[Stored data]
* * * * * * * * *

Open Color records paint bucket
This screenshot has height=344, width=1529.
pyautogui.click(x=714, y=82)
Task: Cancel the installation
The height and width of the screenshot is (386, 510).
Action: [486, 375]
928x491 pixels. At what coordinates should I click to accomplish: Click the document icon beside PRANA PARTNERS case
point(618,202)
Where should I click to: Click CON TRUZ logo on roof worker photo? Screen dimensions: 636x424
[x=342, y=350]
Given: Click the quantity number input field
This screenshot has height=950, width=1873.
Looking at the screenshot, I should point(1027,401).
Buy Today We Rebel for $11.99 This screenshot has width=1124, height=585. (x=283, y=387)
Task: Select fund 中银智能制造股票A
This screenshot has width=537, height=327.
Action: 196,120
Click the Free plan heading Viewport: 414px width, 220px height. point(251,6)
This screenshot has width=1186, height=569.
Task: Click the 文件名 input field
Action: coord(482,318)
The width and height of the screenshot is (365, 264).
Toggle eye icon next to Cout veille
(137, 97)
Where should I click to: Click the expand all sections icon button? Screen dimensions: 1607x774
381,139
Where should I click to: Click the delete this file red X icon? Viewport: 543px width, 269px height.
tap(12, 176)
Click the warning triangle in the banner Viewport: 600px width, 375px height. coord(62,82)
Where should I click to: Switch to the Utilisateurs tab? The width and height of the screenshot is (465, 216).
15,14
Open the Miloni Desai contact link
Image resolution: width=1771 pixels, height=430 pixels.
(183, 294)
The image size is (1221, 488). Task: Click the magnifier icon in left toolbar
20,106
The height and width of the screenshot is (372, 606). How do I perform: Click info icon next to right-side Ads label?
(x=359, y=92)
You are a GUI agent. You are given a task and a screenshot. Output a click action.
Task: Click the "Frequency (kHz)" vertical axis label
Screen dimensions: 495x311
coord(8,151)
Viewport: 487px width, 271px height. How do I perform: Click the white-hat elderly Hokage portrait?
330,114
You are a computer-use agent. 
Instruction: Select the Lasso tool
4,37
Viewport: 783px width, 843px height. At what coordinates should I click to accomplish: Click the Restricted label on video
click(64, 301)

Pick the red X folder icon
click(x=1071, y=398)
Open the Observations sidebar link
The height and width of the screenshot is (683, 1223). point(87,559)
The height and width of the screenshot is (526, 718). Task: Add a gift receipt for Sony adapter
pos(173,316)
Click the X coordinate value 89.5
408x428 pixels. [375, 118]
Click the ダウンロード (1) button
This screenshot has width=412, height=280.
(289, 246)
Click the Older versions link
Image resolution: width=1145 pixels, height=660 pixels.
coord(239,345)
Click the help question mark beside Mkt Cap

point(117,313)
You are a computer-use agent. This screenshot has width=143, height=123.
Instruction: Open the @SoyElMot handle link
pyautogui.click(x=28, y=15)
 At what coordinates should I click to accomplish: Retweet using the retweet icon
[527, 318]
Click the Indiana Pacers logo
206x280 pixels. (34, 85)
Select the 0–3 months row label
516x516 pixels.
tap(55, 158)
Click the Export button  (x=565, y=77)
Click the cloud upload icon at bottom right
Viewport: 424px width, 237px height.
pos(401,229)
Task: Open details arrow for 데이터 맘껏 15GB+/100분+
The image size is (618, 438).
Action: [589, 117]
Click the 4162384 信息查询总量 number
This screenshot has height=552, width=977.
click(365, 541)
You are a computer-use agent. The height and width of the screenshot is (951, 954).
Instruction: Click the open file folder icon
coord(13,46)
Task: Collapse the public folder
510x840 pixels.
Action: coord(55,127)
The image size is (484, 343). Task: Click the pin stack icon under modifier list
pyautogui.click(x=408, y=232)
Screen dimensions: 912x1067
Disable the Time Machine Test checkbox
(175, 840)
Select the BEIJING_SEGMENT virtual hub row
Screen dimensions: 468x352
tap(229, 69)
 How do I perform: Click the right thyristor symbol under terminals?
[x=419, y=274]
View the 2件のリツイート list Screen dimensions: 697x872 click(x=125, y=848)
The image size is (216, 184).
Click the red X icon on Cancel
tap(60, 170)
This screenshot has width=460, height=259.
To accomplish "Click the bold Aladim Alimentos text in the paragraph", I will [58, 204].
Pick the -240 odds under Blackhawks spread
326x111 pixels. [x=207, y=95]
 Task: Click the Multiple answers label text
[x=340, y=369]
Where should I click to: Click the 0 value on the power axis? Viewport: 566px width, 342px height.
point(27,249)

* * * * * * * * *

# PROMPT
Repeat all of the records above exactly as they appear.

# TASK OUTPUT
Open Color records paint bucket
This screenshot has height=344, width=1529.
pyautogui.click(x=714, y=82)
Task: Cancel the installation
The height and width of the screenshot is (386, 510).
Action: [486, 375]
928x491 pixels. At what coordinates should I click to accomplish: Click the document icon beside PRANA PARTNERS case
point(618,202)
Where should I click to: Click CON TRUZ logo on roof worker photo? Screen dimensions: 636x424
[x=342, y=350]
Given: Click the quantity number input field
This screenshot has height=950, width=1873.
Looking at the screenshot, I should point(1027,401).
Buy Today We Rebel for $11.99 This screenshot has width=1124, height=585. (x=283, y=387)
Task: Select fund 中银智能制造股票A
This screenshot has width=537, height=327.
Action: 196,120
Click the Free plan heading Viewport: 414px width, 220px height. point(251,6)
This screenshot has width=1186, height=569.
Task: Click the 文件名 input field
Action: coord(482,318)
The width and height of the screenshot is (365, 264).
Toggle eye icon next to Cout veille
(137, 97)
Where should I click to: Click the expand all sections icon button? Screen dimensions: 1607x774
381,139
Where should I click to: Click the delete this file red X icon? Viewport: 543px width, 269px height.
tap(12, 176)
Click the warning triangle in the banner Viewport: 600px width, 375px height. coord(62,82)
Where should I click to: Switch to the Utilisateurs tab? The width and height of the screenshot is (465, 216).
15,14
Open the Miloni Desai contact link
Image resolution: width=1771 pixels, height=430 pixels.
(183, 294)
The image size is (1221, 488). Task: Click the magnifier icon in left toolbar
20,106
The height and width of the screenshot is (372, 606). How do I perform: Click info icon next to right-side Ads label?
(x=359, y=92)
You are a GUI agent. You are given a task and a screenshot. Output a click action.
Task: Click the "Frequency (kHz)" vertical axis label
Screen dimensions: 495x311
coord(8,151)
Viewport: 487px width, 271px height. How do I perform: Click the white-hat elderly Hokage portrait?
330,114
You are a computer-use agent. 
Instruction: Select the Lasso tool
4,37
Viewport: 783px width, 843px height. At what coordinates should I click to accomplish: Click the Restricted label on video
click(64, 301)

Pick the red X folder icon
click(x=1071, y=398)
Open the Observations sidebar link
The height and width of the screenshot is (683, 1223). point(87,559)
The height and width of the screenshot is (526, 718). Task: Add a gift receipt for Sony adapter
pos(173,316)
Click the X coordinate value 89.5
408x428 pixels. [375, 118]
Click the ダウンロード (1) button
This screenshot has width=412, height=280.
(289, 246)
Click the Older versions link
Image resolution: width=1145 pixels, height=660 pixels.
coord(239,345)
Click the help question mark beside Mkt Cap

point(117,313)
You are a computer-use agent. This screenshot has width=143, height=123.
Instruction: Open the @SoyElMot handle link
pyautogui.click(x=28, y=15)
 At what coordinates should I click to accomplish: Retweet using the retweet icon
[527, 318]
Click the Indiana Pacers logo
206x280 pixels. (34, 85)
Select the 0–3 months row label
516x516 pixels.
tap(55, 158)
Click the Export button  (x=565, y=77)
Click the cloud upload icon at bottom right
Viewport: 424px width, 237px height.
pos(401,229)
Task: Open details arrow for 데이터 맘껏 15GB+/100분+
The image size is (618, 438).
Action: [589, 117]
Click the 4162384 信息查询总量 number
This screenshot has height=552, width=977.
click(365, 541)
You are a computer-use agent. The height and width of the screenshot is (951, 954).
Instruction: Click the open file folder icon
coord(13,46)
Task: Collapse the public folder
510x840 pixels.
Action: coord(55,127)
The image size is (484, 343). Task: Click the pin stack icon under modifier list
pyautogui.click(x=408, y=232)
Screen dimensions: 912x1067
Disable the Time Machine Test checkbox
(175, 840)
Select the BEIJING_SEGMENT virtual hub row
Screen dimensions: 468x352
tap(229, 69)
 How do I perform: Click the right thyristor symbol under terminals?
[x=419, y=274]
View the 2件のリツイート list Screen dimensions: 697x872 click(x=125, y=848)
The image size is (216, 184).
Click the red X icon on Cancel
tap(60, 170)
This screenshot has width=460, height=259.
To accomplish "Click the bold Aladim Alimentos text in the paragraph", I will [58, 204].
Pick the -240 odds under Blackhawks spread
326x111 pixels. [x=207, y=95]
 Task: Click the Multiple answers label text
[x=340, y=369]
Where should I click to: Click the 0 value on the power axis? Viewport: 566px width, 342px height.
point(27,249)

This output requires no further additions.